Finn attacked that night by the way, which meant nothing. Called me a liar. God knows it was the first time I was impressed by him. Snarly and righteous. Got a mite feral. Bared his teeth. Perhaps I could use some of Finn for Julien. The class issues, the excitement he gets when he unmasks a superior, proving himself equal.

Finn

S
IRACUSA
. Where everything went in the shitter. My kind of town. Easy to hide in, no airs. Any direction seemed worth going and not worth going. I liked the creaky look in Ortigia, the old section. Buildings shabby and shredding but still standing shoulder to shoulder like some straggly army that refused to surrender. On some streets I could walk in the middle and touch both sides. That’s a stretch but you get the idea. The houses shared walls. That sidetracked me. Sidetracked because who gives a shit, and not that I hadn’t seen it before, but it seemed friendly. If one went down, they all did. Camaraderie. Yeah. Each building only needed, of its own, a front and back. Efficient and frugal, that’s what my dad would have said if he’d come here, although he never left Portland except for a few miles out to sea in a dinghy. He built houses. Always admiring a joint or the eaves of a roof. Taught me about business.
Put everything back into it, Finn, don’t borrow.
It served me well.

The nothing-much hotel put Taylor over the edge. In the elevator when I was toting up our luggage, I gagged at myself in
the mirror, squeezed between the roller bags, Tay’s purse hanging off my arm.
You’re a pussy
, I thought.

Over a bridge and isolated, Ortigia was Siracusa’s hangnail. An island paved with stone. Suppose a dog wants to dig a hole? No way, no dirt. On the flight from Rome, Taylor entertained me with its history. The Romans conquered Siracusa in 2 A.D. Hey, let’s build some ships, they decided, and every tree got sacrificed. It kind of made me sick to my stomach. Mass slaughter of the innocents. Imagine waking up one morning and finding all the beauties gone. No trunks to hug—it’s not as dumb as it sounds, I’ve done it. No tree to lean against, take cover, find shade. No rustling leaves or boughs bending and swaying. Imagine wind with no trees to blow through. Desert, right? They paved the place. Ortigia is a stone desert.

There had to be less oxygen. Doesn’t it come from plants? Photosynthesis? I might have overheard that in high school. Funny what sticks.

Bees and pollination too. Where the hell did that happen here? This was one freaky world.

I grew up around water. I’m who I am around water. Been in boats since I was two. Water is home.
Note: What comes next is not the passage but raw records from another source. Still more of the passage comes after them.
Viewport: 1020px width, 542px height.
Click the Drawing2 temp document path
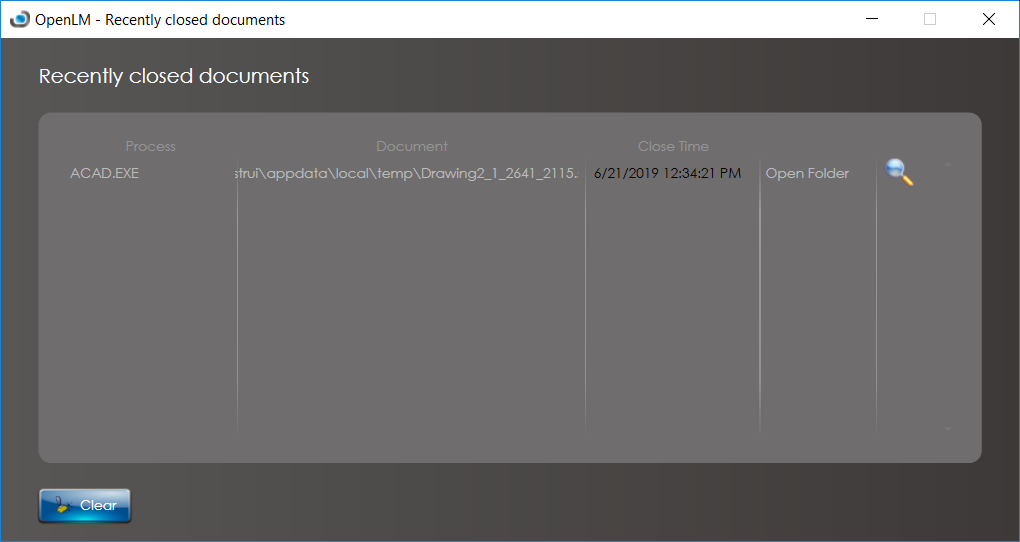tap(405, 173)
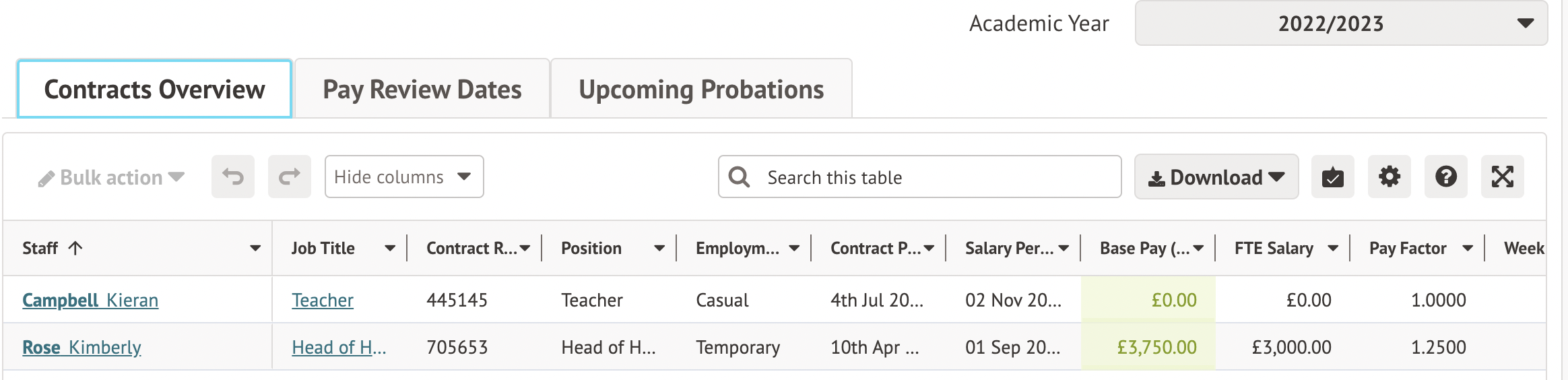Switch to Upcoming Probations tab
The width and height of the screenshot is (1568, 380).
click(x=701, y=90)
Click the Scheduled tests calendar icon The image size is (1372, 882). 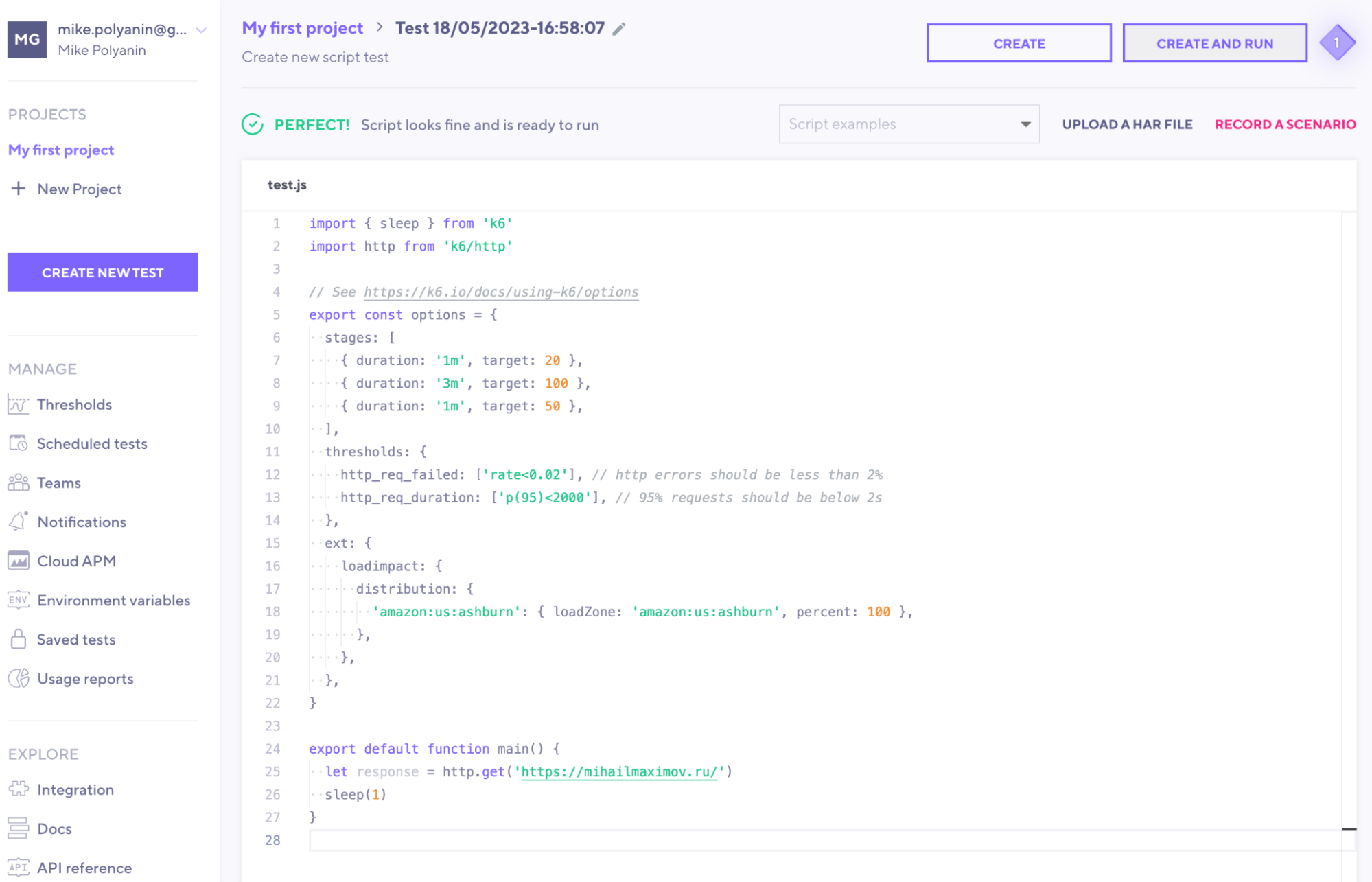(19, 443)
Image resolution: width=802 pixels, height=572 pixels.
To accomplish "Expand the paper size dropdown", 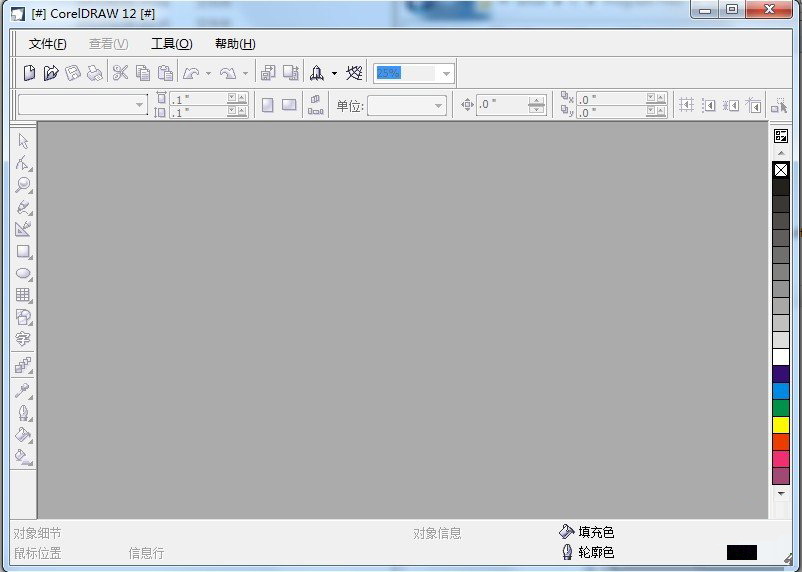I will coord(140,105).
So, on balance, I liked Siracusa. Especially Ortigia, as Lizzie knew I would. I still like it even if Dorothy the shrink says I got PTSD there. Therapists love a label. The afternoon we arrived, I went out to escape Tay’s accusing eyes. Dorothy blames her mother. She’s never met Penelope, or Tay for that matter, but tries to make me understand Tay’s fucked-upness. I should cut her some slack, is the idea. Weird, since the one not getting the
slack is me. When Tay hated the hotel room, said Dorothy, it was because she was imagining what her mother would think of the hotel room. Bullshit, I told her. Tay’s a snob. Then I got it in a way I hadn’t before. I’m the hotel room. To my wife, I’m the hotel room in Siracusa. Second rate.

Snow was sitting in a chair by the window when I left, entranced with the sea. Princess Snow. Not quite sure how this kid turned out to be mine. That stillness of hers unnerved me. I remember feeling that and noticing, as opposed to most of my feelings, which Dorothy says I’m not in touch with. Snow at the window, Tay swearing because there was no cell reception, trying her phone from every corner of the suite. I’m a stranger here.

“Where’s the action, Dani?” I asked the receptionist.

“Piazza Duomo,” she said, map ready, brandishing a marker.

“Just point me in the general direction. Want me to bring you anything? A cupcake? Some raisins?”

“No, thank you.” Firm and proper. Tay had obviously terrified her. “When you come to a corner where there is a little virgin, go right and then—” She gestured straight on.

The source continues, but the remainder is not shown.